Data for analysis
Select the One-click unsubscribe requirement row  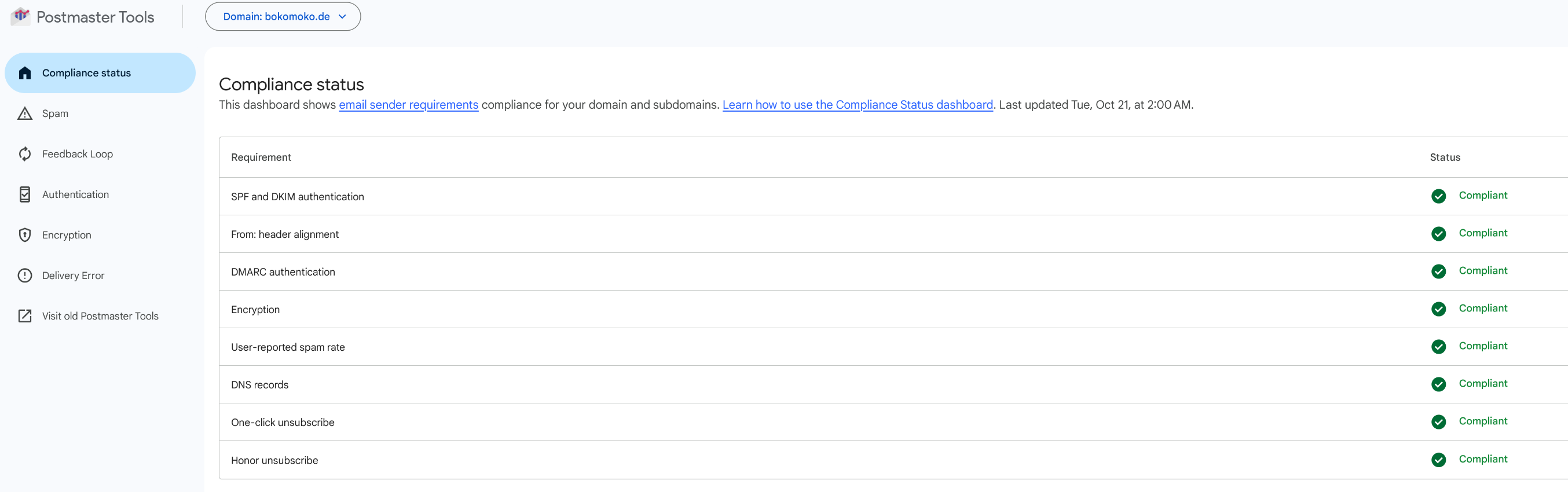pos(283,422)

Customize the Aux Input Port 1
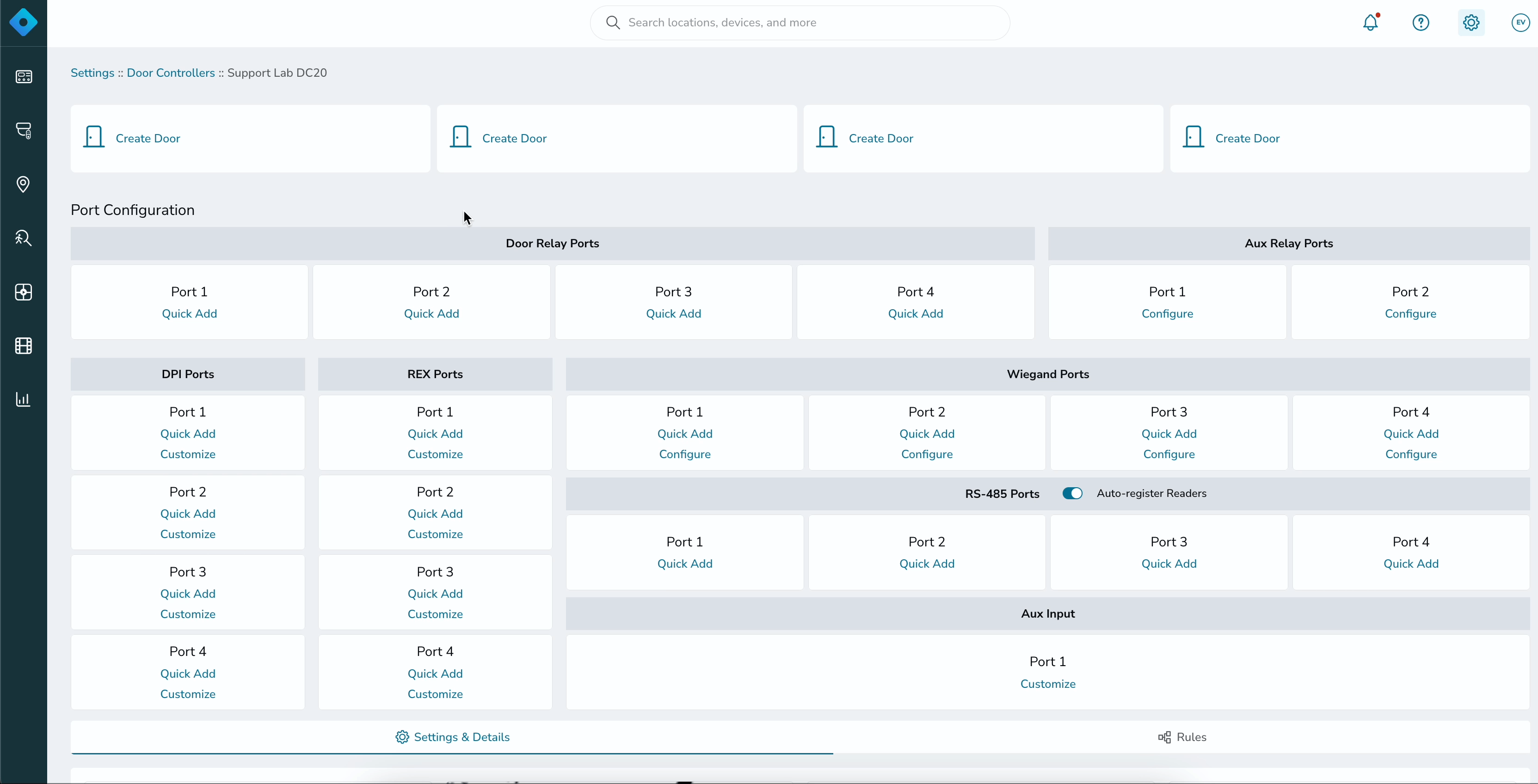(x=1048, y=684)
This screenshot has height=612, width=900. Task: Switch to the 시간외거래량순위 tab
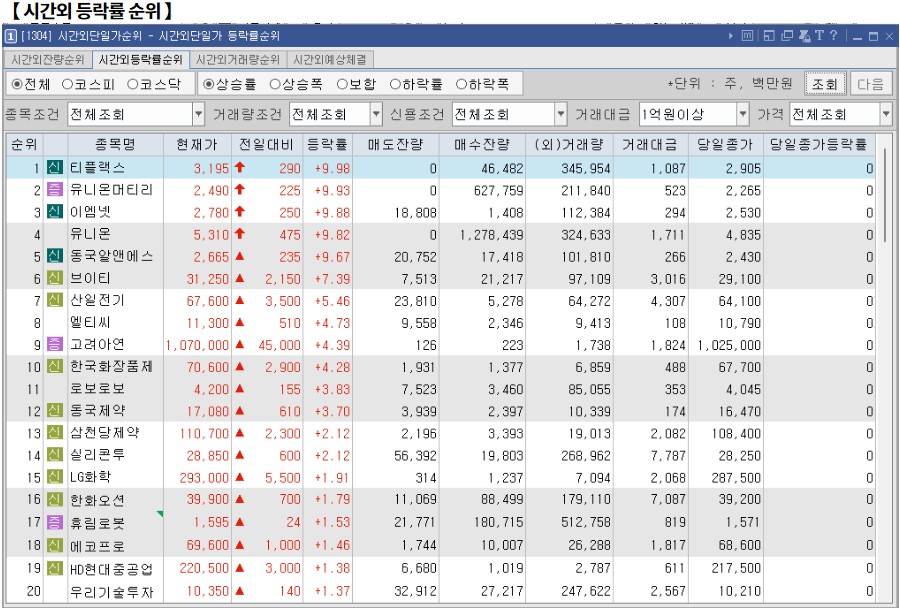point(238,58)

...

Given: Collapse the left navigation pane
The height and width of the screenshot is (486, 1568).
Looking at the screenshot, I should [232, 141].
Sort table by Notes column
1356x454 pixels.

* * *

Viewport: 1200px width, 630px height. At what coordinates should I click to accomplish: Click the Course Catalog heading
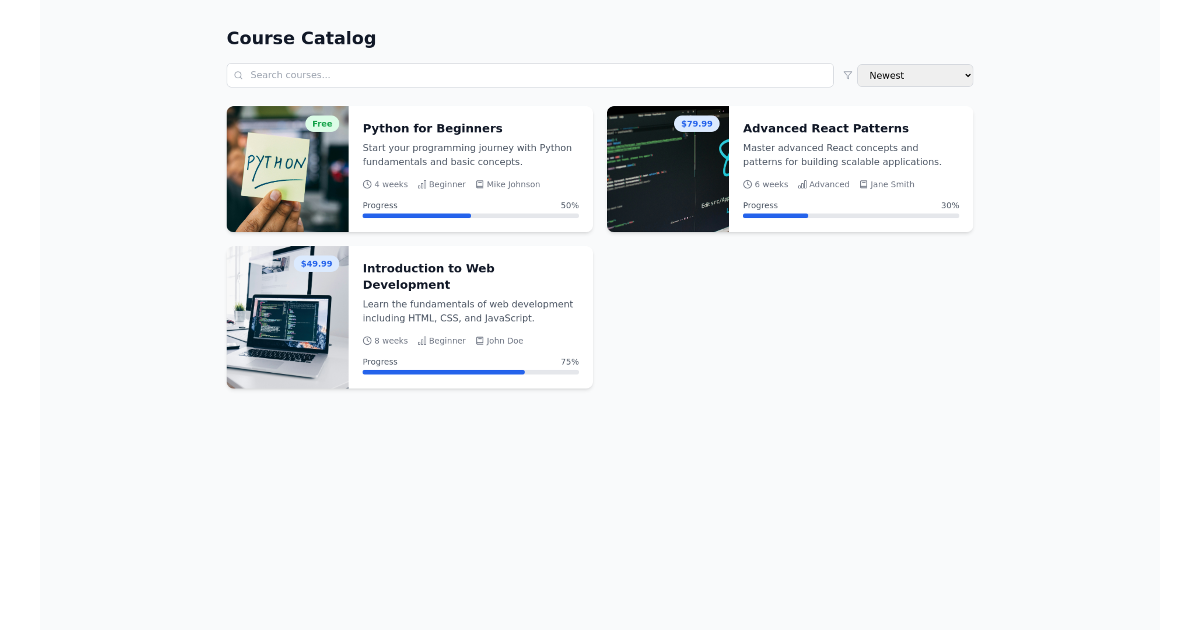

Problem statement
Lines to set down from above: the line with "Given: Collapse the left navigation pane", the line with "1356x454 pixels.", and every line between, each exactly as written.

Response
Given: Collapse the left navigation pane
The height and width of the screenshot is (486, 1568).
Looking at the screenshot, I should [232, 141].
Sort table by Notes column
1356x454 pixels.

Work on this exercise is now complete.